To get to the theoretical limit you’re asking about we do the same thing. For an arbitrary number x, how many trits do we need to represent it in trinary and how many bits N do we need to represent it in binary? What is the ratio of trits to bits?
x = 3^M and x = 2^N
Log3(x) = M
Log(x) / Log(3) = M
Log2(x) = N
Log(x) / Log(2) = N
And then we can just take that ratio N/M to figure out how many bits N we need to represent M trits:
R = N/M = Log(x)/Log(2) x Log(3)/Log(x) = Log(3)/Log(2)
To be able to reversibly encode an N-trit ternary number into an M-bit binary number, the number of possible N-trit numbers must be less or equal to the number of possible M-bit binary numbers. Otherwise there would be two input ternary numbers that would map to the the same binary number (pigeonhole principle). Which means that 3^N <= 2^M.
you should read it as log₂(3) because logₓ(y)=logₙ(y)/logₙ(x) and it represents the minimal number of bits (yes it's not an integer) required to represents 3 states
In general, in order to a store a thing with N values you need log_2(N) bits of information. This is actually really simple to see if N is a power of two. If you have four things, how many yes/no questions do you need to exactly determine one of the four things? The answer is two (divide the four into two groups of two, ask which group the object is in. Then, when you have that group, split into two groups of one, and ask the next question)[1].

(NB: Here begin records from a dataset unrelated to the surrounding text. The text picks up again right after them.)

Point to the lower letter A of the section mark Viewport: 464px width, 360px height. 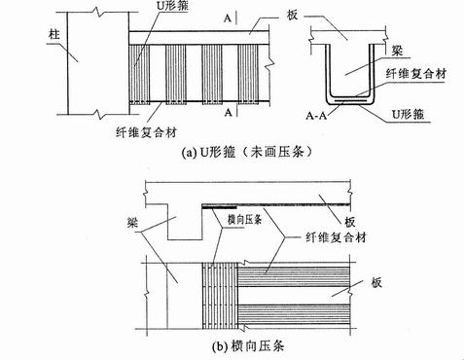[226, 114]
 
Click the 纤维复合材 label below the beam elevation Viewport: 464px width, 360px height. [149, 128]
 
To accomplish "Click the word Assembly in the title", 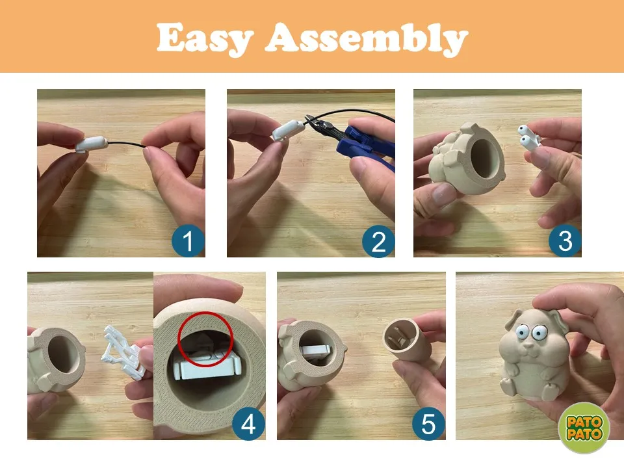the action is [x=367, y=38].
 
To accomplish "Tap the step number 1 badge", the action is [x=188, y=241].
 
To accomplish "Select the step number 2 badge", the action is [x=378, y=242].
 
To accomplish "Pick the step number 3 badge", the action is [x=565, y=241].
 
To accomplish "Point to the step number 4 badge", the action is [x=248, y=424].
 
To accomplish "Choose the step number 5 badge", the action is [x=428, y=424].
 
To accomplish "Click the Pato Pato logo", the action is [x=584, y=428].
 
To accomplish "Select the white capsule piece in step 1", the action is [x=91, y=144].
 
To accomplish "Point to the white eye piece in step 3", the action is [x=528, y=137].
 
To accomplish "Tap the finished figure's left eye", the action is [x=522, y=332].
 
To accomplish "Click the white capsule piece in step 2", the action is [x=288, y=130].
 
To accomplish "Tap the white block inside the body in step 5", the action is [x=316, y=351].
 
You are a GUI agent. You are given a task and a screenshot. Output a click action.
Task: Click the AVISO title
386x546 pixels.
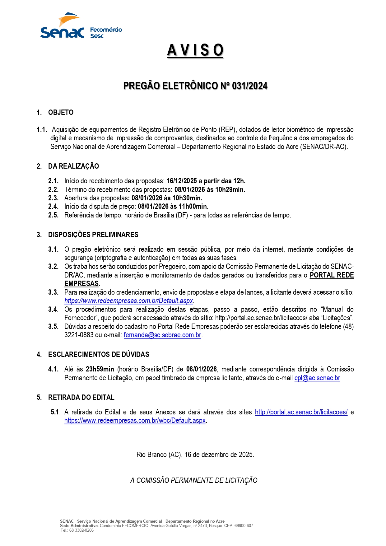tap(195, 50)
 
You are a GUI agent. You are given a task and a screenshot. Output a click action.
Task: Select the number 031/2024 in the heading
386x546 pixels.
tap(249, 86)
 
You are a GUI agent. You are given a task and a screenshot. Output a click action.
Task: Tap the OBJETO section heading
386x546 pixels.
tap(61, 112)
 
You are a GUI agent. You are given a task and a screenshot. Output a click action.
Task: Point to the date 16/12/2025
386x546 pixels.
tap(182, 181)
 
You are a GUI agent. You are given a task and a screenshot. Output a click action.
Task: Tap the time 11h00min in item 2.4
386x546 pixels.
tap(193, 206)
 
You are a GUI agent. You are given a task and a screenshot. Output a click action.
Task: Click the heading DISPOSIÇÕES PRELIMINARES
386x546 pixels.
tap(93, 235)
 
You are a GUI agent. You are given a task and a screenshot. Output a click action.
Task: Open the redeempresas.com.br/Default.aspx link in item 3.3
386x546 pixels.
tap(129, 301)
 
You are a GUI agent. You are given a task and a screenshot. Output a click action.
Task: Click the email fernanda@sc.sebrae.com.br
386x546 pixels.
tap(162, 335)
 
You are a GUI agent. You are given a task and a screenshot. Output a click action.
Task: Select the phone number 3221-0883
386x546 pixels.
tap(79, 335)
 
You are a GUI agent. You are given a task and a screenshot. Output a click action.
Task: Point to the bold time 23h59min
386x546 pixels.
tap(100, 369)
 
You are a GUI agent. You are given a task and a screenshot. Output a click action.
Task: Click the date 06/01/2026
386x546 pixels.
tap(202, 369)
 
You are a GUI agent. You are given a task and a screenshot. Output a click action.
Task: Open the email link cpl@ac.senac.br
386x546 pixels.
tap(317, 378)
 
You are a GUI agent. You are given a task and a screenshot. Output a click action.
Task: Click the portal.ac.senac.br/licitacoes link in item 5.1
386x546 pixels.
tap(301, 412)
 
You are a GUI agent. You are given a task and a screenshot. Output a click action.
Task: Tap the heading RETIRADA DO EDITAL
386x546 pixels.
tap(81, 397)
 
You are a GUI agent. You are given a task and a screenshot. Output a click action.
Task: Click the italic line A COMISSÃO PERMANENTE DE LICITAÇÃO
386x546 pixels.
tap(194, 480)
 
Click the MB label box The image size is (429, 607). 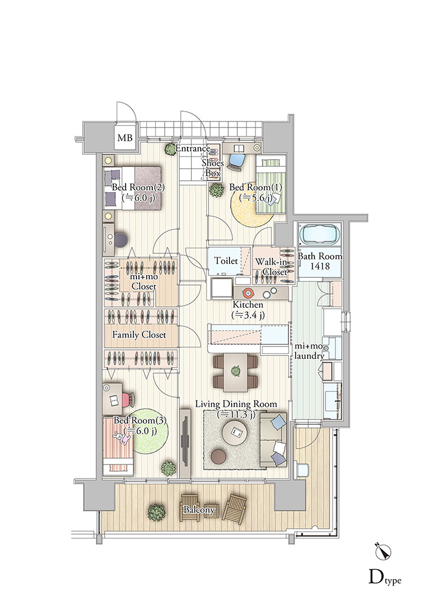point(124,137)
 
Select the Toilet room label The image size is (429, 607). point(226,260)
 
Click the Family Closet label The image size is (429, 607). point(139,334)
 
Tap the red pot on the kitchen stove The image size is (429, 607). point(247,293)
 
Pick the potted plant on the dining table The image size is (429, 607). point(235,371)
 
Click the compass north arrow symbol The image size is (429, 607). point(383,552)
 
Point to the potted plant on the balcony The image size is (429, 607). point(157,512)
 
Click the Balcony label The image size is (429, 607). point(199,510)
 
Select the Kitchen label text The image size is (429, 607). point(248,305)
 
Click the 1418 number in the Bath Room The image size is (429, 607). point(320,266)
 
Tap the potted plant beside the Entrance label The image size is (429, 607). point(170,149)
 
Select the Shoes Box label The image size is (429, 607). point(212,168)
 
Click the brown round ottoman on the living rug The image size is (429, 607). point(219,456)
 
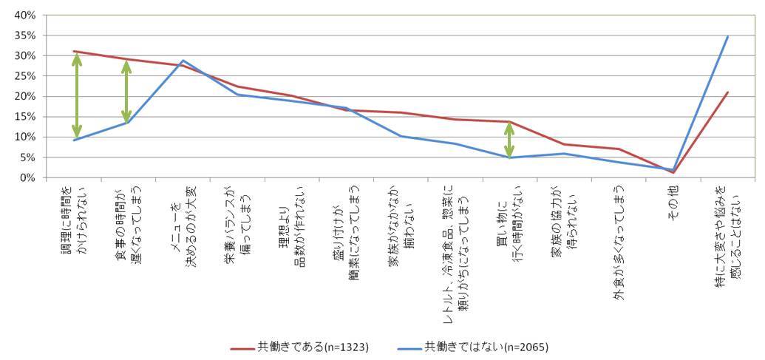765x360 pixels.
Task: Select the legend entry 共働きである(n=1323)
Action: pyautogui.click(x=299, y=345)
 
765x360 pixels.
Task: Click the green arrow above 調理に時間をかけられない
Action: pyautogui.click(x=77, y=95)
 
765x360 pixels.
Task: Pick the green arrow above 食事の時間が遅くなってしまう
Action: pyautogui.click(x=126, y=91)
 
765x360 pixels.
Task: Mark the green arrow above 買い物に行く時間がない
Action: pyautogui.click(x=509, y=140)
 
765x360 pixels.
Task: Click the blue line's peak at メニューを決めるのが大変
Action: pyautogui.click(x=183, y=61)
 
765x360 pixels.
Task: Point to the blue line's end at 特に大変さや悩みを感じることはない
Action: pyautogui.click(x=728, y=36)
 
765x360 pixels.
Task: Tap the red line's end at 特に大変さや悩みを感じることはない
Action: pyautogui.click(x=728, y=92)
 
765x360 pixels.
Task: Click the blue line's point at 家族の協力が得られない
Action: pyautogui.click(x=564, y=154)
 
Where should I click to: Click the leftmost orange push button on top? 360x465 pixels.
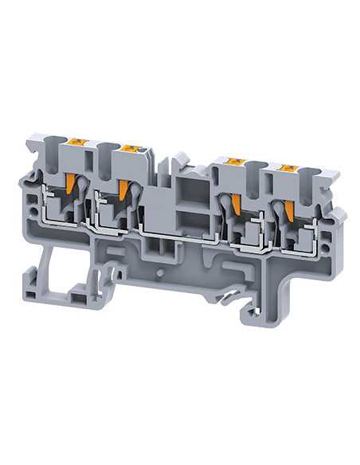79,143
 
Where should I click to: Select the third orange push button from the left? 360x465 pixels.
235,162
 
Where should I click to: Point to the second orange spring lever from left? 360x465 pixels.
123,190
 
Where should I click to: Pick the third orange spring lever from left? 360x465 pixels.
236,205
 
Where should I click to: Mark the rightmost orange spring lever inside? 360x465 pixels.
289,210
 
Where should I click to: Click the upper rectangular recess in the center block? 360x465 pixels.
190,192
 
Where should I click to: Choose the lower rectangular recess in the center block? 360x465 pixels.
190,220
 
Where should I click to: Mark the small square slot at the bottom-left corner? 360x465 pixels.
29,295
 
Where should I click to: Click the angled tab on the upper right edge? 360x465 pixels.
338,214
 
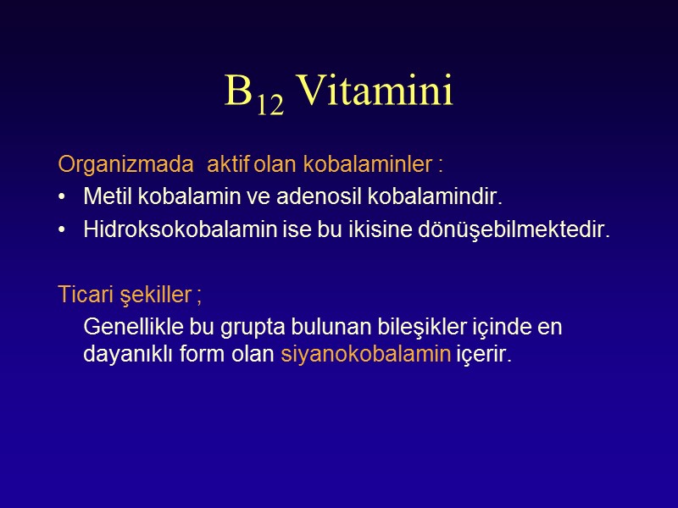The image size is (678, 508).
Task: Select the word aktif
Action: [x=230, y=163]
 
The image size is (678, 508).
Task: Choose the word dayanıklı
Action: [x=120, y=355]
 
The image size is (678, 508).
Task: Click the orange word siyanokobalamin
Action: [x=365, y=355]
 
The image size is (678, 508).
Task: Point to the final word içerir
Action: [x=484, y=355]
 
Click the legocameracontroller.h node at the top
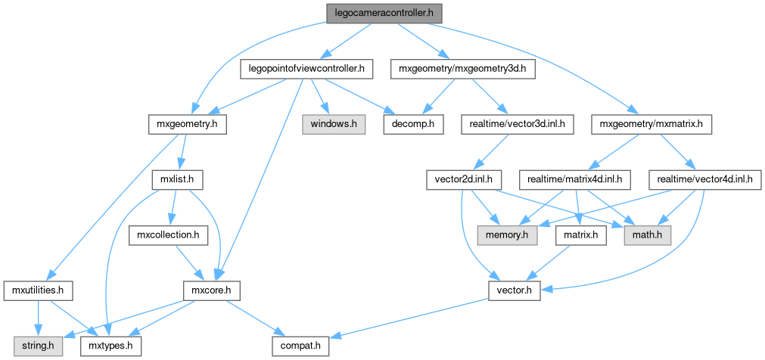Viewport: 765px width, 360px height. pos(384,13)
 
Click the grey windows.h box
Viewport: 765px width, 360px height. pos(334,123)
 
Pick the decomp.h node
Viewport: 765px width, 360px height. pos(413,123)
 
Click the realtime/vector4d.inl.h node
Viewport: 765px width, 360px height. pos(704,180)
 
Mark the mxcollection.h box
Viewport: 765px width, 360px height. pos(168,236)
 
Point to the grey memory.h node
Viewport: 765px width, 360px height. pos(506,236)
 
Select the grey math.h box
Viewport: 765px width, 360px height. pos(647,236)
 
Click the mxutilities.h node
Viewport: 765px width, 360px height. pos(38,290)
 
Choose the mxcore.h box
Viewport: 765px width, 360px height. pos(213,290)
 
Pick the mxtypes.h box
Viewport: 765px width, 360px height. pos(110,346)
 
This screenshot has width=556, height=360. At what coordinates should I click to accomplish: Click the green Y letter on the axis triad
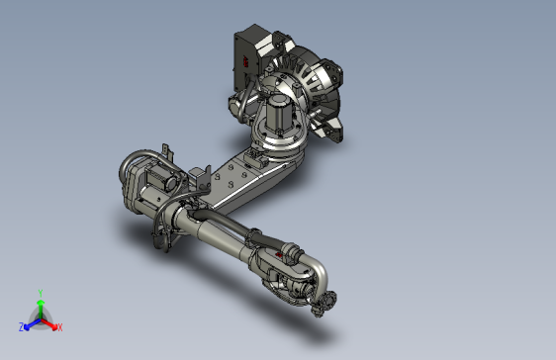click(40, 293)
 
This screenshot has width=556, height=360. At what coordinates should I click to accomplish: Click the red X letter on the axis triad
click(59, 326)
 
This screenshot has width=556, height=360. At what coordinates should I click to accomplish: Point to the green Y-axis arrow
click(40, 307)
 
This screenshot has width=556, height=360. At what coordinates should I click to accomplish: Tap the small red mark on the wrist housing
click(281, 253)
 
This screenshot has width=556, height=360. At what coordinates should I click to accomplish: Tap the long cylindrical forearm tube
click(213, 236)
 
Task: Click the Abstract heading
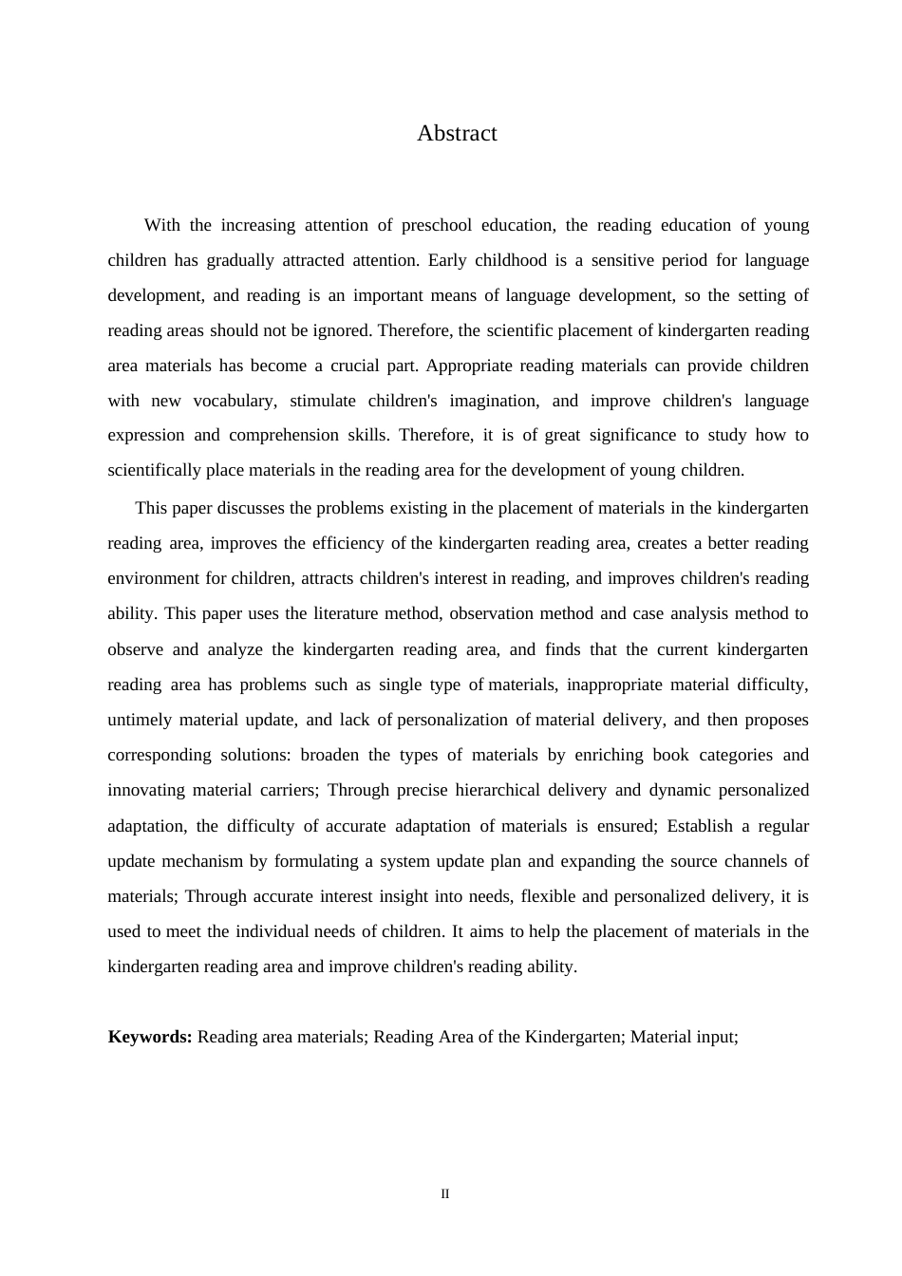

So, for powers of two, it's obviously log_2(N).
Now we just extrapolate. For three things, on average, you need to ask log_2(3) questions. Sometimes you ask just one, sometimes you must ask two (depending on where you split the group). Either way, the formula is the same.
log(3)/log(2) is just a way of writing log_2(3) (since the value of log3/log2 is the same regardless of which base the log is in).
Note that two isn't special. It's only because we've limited ourselves to 'how many yes/no/questions'. If you wanted to know how many multiple choice questions of 3 responses would you need to exactly determine which object of a set of 4, the answer is log_3(4).
[1] You can think of any byte, word, double word, quad word as simply a path in a binary tree of all numbers in the range 0..2^N-1 (where N is bit width). The path uniquely identifies the number.
This is the equation for converting radix. You can lookup optimal radix choice for more, I think?
For fun, consider how much space a base 10 number takes in binary. It takes about 4 bits with slack. Specifically, about 3.32 bits. Which is log(10)/log(2).
Another way to write that number is as the log base 2 of 3. The log base 2 of the number of possible states gives you the number of bits of information in a value chosen from that many possible states; here, a trit has 3 possible states.